* TASK *
All of the data is to be printed exactly, though the images must be left off.
%%
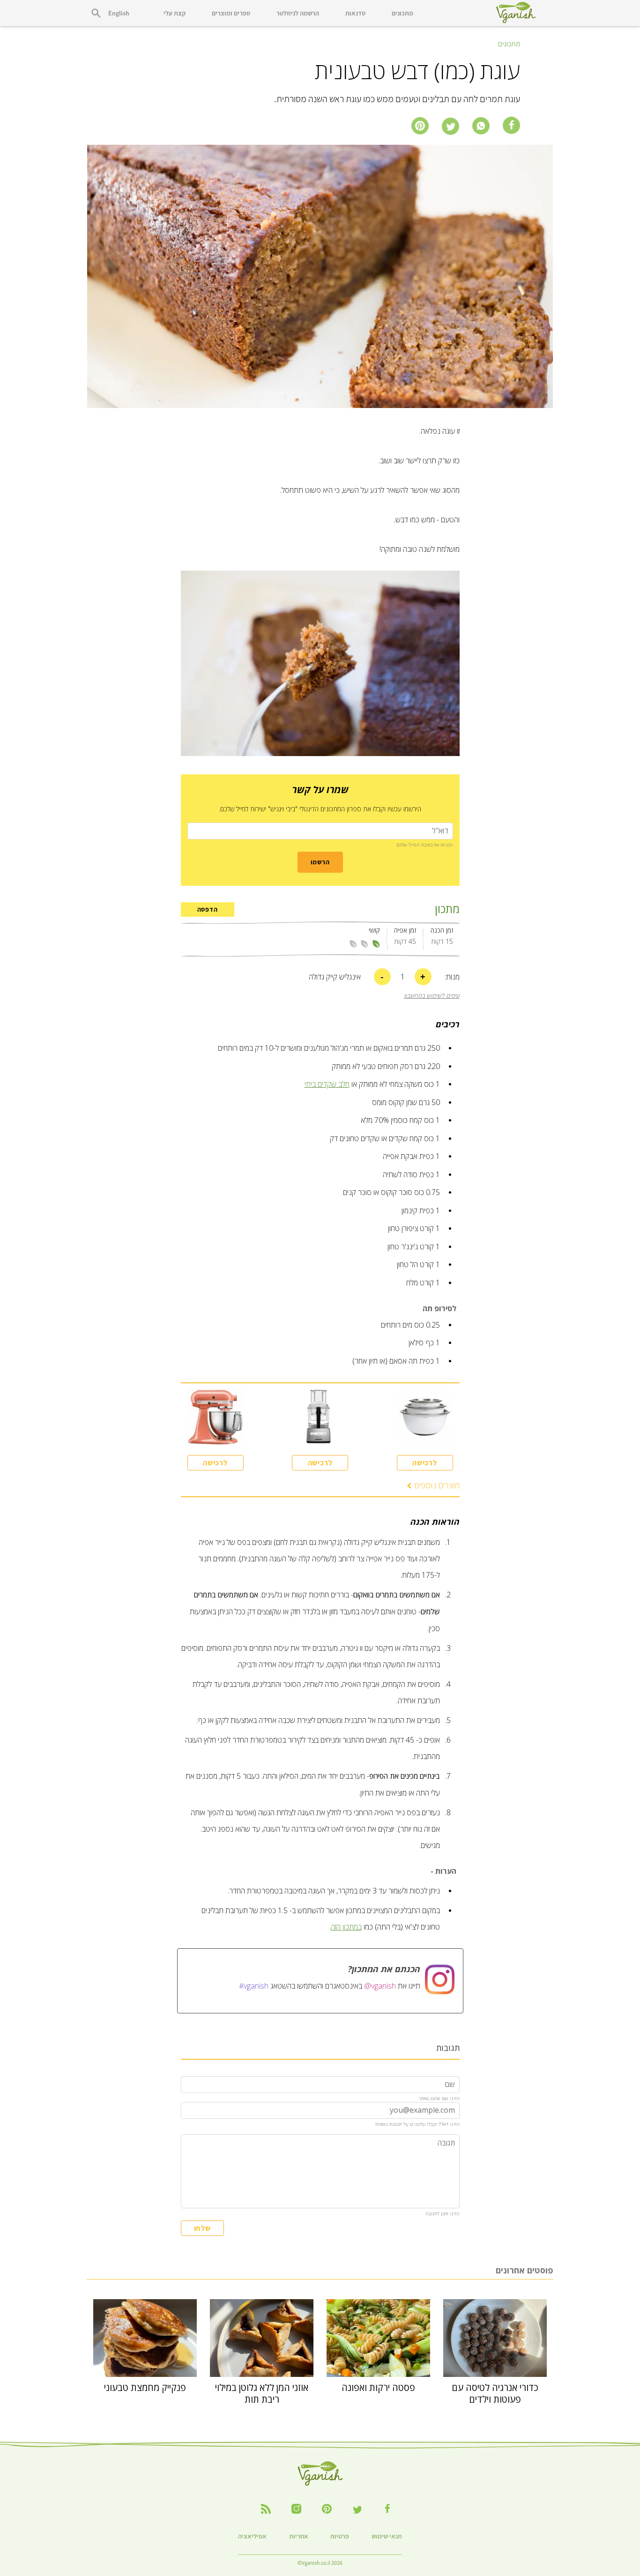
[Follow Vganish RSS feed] (266, 2508)
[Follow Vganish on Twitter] (357, 2509)
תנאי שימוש (387, 2536)
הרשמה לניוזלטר (297, 13)
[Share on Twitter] (450, 126)
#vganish (253, 1986)
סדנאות (355, 13)
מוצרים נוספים (437, 1485)
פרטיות (339, 2536)
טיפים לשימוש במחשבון (432, 996)
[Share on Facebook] (511, 125)
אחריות (298, 2536)
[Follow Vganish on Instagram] (296, 2508)
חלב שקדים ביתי (327, 1084)
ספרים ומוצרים (231, 13)
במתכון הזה (346, 1927)
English (118, 13)
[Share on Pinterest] (420, 125)
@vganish (380, 1986)
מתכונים (402, 13)
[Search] (96, 13)
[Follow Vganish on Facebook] (387, 2508)
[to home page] (515, 13)
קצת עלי (175, 13)
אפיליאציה (252, 2536)
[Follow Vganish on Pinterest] (326, 2508)
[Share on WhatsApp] (481, 125)
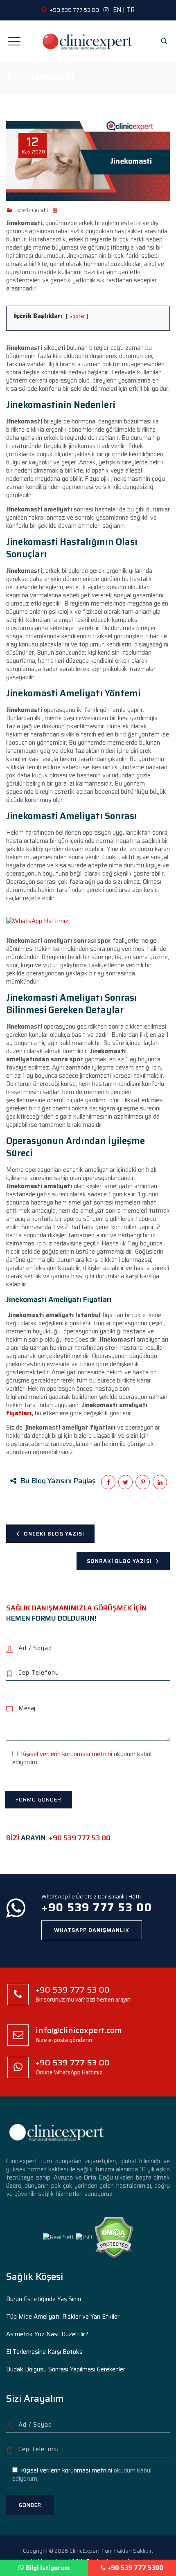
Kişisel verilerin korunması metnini (66, 1754)
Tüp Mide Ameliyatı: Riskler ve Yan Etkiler (63, 2316)
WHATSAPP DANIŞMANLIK (91, 1930)
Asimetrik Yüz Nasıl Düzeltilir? (47, 2334)
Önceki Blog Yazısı (54, 1533)
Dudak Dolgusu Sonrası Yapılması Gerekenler (65, 2369)
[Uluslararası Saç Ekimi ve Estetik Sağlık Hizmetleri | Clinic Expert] (88, 40)
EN (117, 10)
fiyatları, (19, 1413)
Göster (77, 316)
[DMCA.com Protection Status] (113, 2237)
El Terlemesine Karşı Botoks (44, 2351)
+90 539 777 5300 (135, 2568)
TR (130, 10)
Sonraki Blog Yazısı (119, 1561)
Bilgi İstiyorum (48, 2568)
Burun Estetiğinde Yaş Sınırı (43, 2299)
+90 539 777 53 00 (80, 1838)
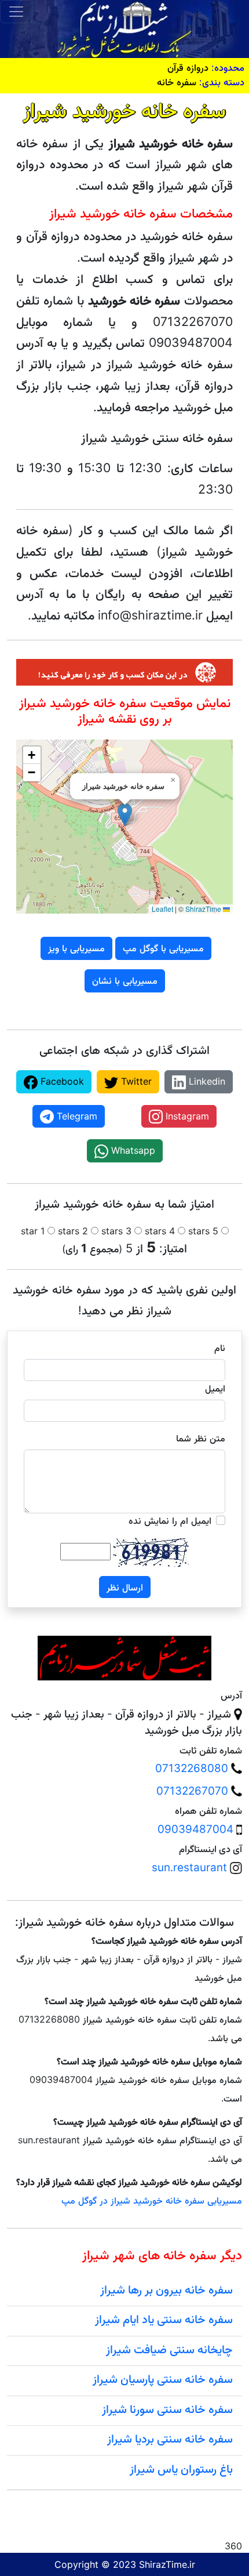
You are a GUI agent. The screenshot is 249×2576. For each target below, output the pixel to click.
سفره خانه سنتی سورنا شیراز (167, 2409)
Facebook (61, 1081)
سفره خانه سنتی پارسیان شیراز (163, 2379)
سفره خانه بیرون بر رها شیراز (166, 2289)
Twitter (135, 1081)
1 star (33, 1231)
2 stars (73, 1231)
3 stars (116, 1231)
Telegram (75, 1116)
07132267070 (192, 1791)
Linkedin (205, 1081)
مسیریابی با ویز (76, 948)
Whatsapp (131, 1150)
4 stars (160, 1231)
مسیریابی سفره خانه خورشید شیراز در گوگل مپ (151, 2200)
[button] (125, 815)
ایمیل (215, 1388)
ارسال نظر (125, 1587)
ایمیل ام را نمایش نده (170, 1520)
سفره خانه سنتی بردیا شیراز (170, 2438)
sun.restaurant (189, 1867)
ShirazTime (203, 909)
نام (219, 1347)
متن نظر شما (200, 1438)
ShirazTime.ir (167, 2564)
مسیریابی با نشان (125, 980)
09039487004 (195, 1829)
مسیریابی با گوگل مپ (163, 948)
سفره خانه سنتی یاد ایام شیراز (164, 2319)
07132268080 (191, 1768)
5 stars (203, 1231)
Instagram (186, 1116)
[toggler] (16, 11)
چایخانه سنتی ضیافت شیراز (169, 2349)
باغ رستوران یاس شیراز (181, 2469)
%%
* WRITTEN REPLY *
[Follow Vganish RSS feed] (266, 2508)
[Follow Vganish on Twitter] (357, 2509)
תנאי שימוש (387, 2536)
הרשמה לניוזלטר (297, 13)
[Share on Twitter] (450, 126)
#vganish (253, 1986)
סדנאות (355, 13)
מוצרים נוספים (437, 1485)
פרטיות (339, 2536)
טיפים לשימוש במחשבון (432, 996)
[Share on Facebook] (511, 125)
אחריות (298, 2536)
[Follow Vganish on Instagram] (296, 2508)
חלב שקדים ביתי (327, 1084)
ספרים ומוצרים (231, 13)
במתכון הזה (346, 1927)
English (118, 13)
[Share on Pinterest] (420, 125)
@vganish (380, 1986)
מתכונים (402, 13)
[Search] (96, 13)
[Follow Vganish on Facebook] (387, 2508)
[to home page] (515, 13)
קצת עלי (175, 13)
אפיליאציה (252, 2536)
[Follow Vganish on Pinterest] (326, 2508)
[Share on WhatsApp] (481, 125)
Kişisel verilerin korunması metnini (66, 1754)
Tüp Mide Ameliyatı: Riskler ve Yan Etkiler (63, 2316)
WHATSAPP DANIŞMANLIK (91, 1930)
Asimetrik Yüz Nasıl Düzeltilir? (47, 2334)
Önceki Blog Yazısı (54, 1533)
Dudak Dolgusu Sonrası Yapılması Gerekenler (65, 2369)
[Uluslararası Saç Ekimi ve Estetik Sağlık Hizmetleri | Clinic Expert] (88, 40)
EN (117, 10)
fiyatları, (19, 1413)
Göster (77, 316)
[DMCA.com Protection Status] (113, 2237)
El Terlemesine Karşı Botoks (44, 2351)
+90 539 777 5300 (135, 2568)
TR (130, 10)
Sonraki Blog Yazısı (119, 1561)
Bilgi İstiyorum (48, 2568)
Burun Estetiğinde Yaş Sınırı (43, 2299)
+90 539 777 53 00 (80, 1838)
You are a GUI agent. The screenshot is 249×2576. For each target below, output the pixel to click.
سفره خانه سنتی سورنا شیراز (167, 2409)
Facebook (61, 1081)
سفره خانه سنتی پارسیان شیراز (163, 2379)
سفره خانه بیرون بر رها شیراز (166, 2289)
Twitter (135, 1081)
1 star (33, 1231)
2 stars (73, 1231)
3 stars (116, 1231)
Telegram (75, 1116)
07132267070 (192, 1791)
Linkedin (205, 1081)
مسیریابی با ویز (76, 948)
Whatsapp (131, 1150)
4 stars (160, 1231)
مسیریابی سفره خانه خورشید شیراز در گوگل مپ (151, 2200)
[button] (125, 815)
ایمیل (215, 1388)
ارسال نظر (125, 1587)
ایمیل ام را نمایش نده (170, 1520)
سفره خانه سنتی بردیا شیراز (170, 2438)
sun.restaurant (189, 1867)
ShirazTime (203, 909)
نام (219, 1347)
متن نظر شما (200, 1438)
ShirazTime.ir (167, 2564)
مسیریابی با نشان (125, 980)
09039487004 (195, 1829)
مسیریابی با گوگل مپ (163, 948)
سفره خانه سنتی یاد ایام شیراز (164, 2319)
07132268080 (191, 1768)
5 stars (203, 1231)
Instagram (186, 1116)
[toggler] (16, 11)
چایخانه سنتی ضیافت شیراز (169, 2349)
باغ رستوران یاس شیراز (181, 2469)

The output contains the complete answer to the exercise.